● TEXTO CITADO
........

El encuentro de la teología latinoamericana con el marxismo teórico era inevitable en ese contexto. No dejaría de estar presente, aunque fuera en forma de diálogo y no de una simple aceptación sin más, en las formulaciones de la teología de la liberación que inspiraría Medellín. Por otro lado, en la vida real de las comunidades y del movimiento liberador se encontraban codo con codo, trabajando juntos, cristianos y marxistas. Las relaciones cotidianas de labor organizativa y de lucha reivindicativa limaban asperezas y desconfianzas mutuas. Por lo general los marxistas aportaban capacidad de análisis y experiencia en el trabajo clandestino, los cristianos capacidad de movilización, de concientización y compromiso personal trascendente. Juntas las dos corrientes eran un torrente social que se volvía incontenible en un continente empobrecido y desigual.

........

● DATOS ALMACENADOS
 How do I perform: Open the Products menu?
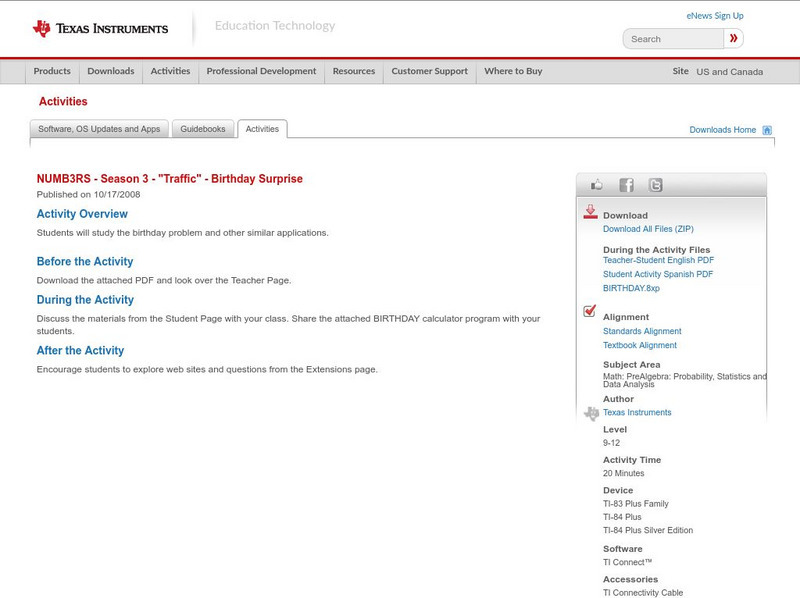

........

● OBJETIVOS
**1.** En el texto sobre la teología latinoamericana y el marxismo, ¿qué aportaban por lo general los marxistas?
**2.** Escribe, por favor, la continuación del texto sobre la teología latinoamericana y el marxismo a partir de su última oración.

● RESULTADOS EN ORDEN
**1.** Capacidad de análisis y experiencia en el trabajo clandestino.

**2.**
A partir de Medellín y de las elaboraciones de los teólogos de la liberación surgiría un poderoso movimiento de comunidades de base que se constituían en masivos núcleos de organización del campesinado. La "opción preferencial por los pobres" inspiraba su labor pastoral, que se expandía rápidamente. Se desarrollaba como "iglesia popular" y provocaba una importante fractura en el seno de la Iglesia católica latinoamericana, con parte de la jerarquía más tradicionalista y a menudo comprometida con el poder y cercana a las oligarquías locales. Era propio del signo de los tiempos: en una época de luchas sociales y guerras civiles, también los cristianos se dividían y resultaban en bandos opuestos. Los asesinatos de sacerdotes y religiosas, acaecidos sobre todo en Centroamérica, no hacían sino ahondar esa división, cuando El Vaticano ya no vibraba en el espíritu del Vaticano II y de Medellín. Pero la impronta dejada en la sociedad era honda, sobre todo tras el martirio de los jesuitas y de los obispos Romero y Gerardi.